**Exercise directions**
In the article on the Fed's response to the coronavirus, what did the Federal Reserve do to the fed funds rate on March 3?

**Passage to read**
------------------------------

The Fed’s Baffling Response to the Coronavirus Explained
Man wearing mask in front of New York Stock Exchange buildingA man taking precautions amid the coronavirus outbreak walks past the New York Stock Exchange. (Mark Lennihan / AP)
When the World Health Organization announced on Feb. 24 that it was time to prepare for a global pandemic, the stock market plummeted. Over the following week, the Dow Jones Industrial Average dropped by more than 3,500 points, or 10%. In an attempt to contain the damage, the Federal Reserve on March 3 slashed the fed funds rate from 1.5% to 1.0%, in its first emergency rate move and biggest one-time cut since the 2008 financial crisis. But rather than reassuring investors, the move fueled another panic sell-off.
Exasperated commentators on CNBC wondered what the Fed was thinking. They said a half-point rate cut would not stop the spread of the coronavirus or fix the broken Chinese supply chains that are driving U.S. companies to the brink. A new report by corporate data analytics firm Dun & Bradstreet calculates that some 51,000 companies around the world have one or more direct suppliers in Wuhan, the epicenter of the virus. At least 5 million companies globally have one or more tier-two suppliers in the region, meaning that their suppliers get their supplies there; and 938 of the Fortune 1,000 companies have tier-one or tier-two suppliers there. Moreover, fully 80% of U.S. pharmaceuticals are made in China. A break in the supply chain can grind businesses to a halt.
So what was the Fed’s reasoning for lowering the fed funds rate? According to some financial analysts, the fire it was trying to put out was actually in the repo market, where the Fed has lost control despite its emergency measures of the last six months. Repo market transactions come to $1 trillion to $2.2 trillion per day and keep our modern-day financial system afloat. But to follow the developments there, we first need a recap of the repo action since 2008.
Repos and the Fed
Before the 2008 banking crisis, banks in need of liquidity borrowed excess reserves from each other in the fed funds market. But after 2008, banks were reluctant to lend in that unsecured market, because they did not trust their counterparts to have the money to pay up. Banks desperate for funds could borrow at the Fed’s discount window, but it carried a stigma. It signaled that the bank must be in distress, since other banks were not willing to lend to it at a reasonable rate. So banks turned instead to the private repo market, which is anonymous and is secured with collateral (Treasuries and other acceptable securities). Repo trades, although technically “sales and repurchases” of collateral, are in effect secured short-term loans, usually repayable the next day or in two weeks.
The risky element of these apparently secure trades is that the collateral itself may not be reliable, because it may be subject to more than one claim. For example, it may have been acquired in a swap with another party for securitized auto loans or other shaky assets — a swap that will have to be reversed at maturity. As I explained in an earlier article, the private repo market has been invaded by hedge funds, which are highly leveraged and risky; so risk-averse money market funds and other institutional lenders have been withdrawing from that market. When the normally low repo interest rate shot up to 10% in September, the Fed felt compelled to step in. The action it took was to restart its former practice of injecting money short-term through its own repo agreements with its primary dealers, which then lent to banks and other players. On March 3, however, even that central bank facility was oversubscribed, with far more demand for loans than the subscription limit.

------------------------------

**Recorded data**
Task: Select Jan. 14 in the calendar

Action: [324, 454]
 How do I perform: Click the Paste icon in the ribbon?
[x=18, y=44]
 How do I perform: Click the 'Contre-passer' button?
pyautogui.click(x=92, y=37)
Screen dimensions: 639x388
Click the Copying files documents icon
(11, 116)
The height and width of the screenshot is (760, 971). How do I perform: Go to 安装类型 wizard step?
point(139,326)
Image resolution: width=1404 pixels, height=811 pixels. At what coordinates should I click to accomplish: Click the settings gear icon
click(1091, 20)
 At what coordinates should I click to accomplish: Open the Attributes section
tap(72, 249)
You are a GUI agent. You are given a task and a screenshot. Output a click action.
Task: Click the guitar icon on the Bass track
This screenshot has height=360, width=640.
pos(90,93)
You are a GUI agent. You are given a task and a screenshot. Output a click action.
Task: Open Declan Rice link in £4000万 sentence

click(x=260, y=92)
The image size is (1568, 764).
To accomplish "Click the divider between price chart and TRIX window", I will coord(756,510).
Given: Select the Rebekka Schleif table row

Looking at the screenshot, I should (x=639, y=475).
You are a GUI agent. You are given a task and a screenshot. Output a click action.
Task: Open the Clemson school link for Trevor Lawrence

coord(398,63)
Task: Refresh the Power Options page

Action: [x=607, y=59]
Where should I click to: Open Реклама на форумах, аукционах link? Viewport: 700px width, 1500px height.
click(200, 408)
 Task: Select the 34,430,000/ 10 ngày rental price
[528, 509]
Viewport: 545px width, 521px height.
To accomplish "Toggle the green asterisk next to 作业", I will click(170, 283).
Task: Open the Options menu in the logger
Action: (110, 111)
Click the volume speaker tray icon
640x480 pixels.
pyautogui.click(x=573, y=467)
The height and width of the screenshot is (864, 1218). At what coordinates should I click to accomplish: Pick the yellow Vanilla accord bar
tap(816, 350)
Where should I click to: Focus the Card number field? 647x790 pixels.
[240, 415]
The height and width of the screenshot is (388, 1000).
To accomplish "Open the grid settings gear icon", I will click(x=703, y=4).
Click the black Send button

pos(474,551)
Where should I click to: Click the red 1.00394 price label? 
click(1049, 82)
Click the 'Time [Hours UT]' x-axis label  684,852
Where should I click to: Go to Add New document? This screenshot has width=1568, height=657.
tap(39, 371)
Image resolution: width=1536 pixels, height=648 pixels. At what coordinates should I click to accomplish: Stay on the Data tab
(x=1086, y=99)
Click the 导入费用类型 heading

------------------------------

**Output of the exercise**
It cut the rate from 1.5% to 1.0%.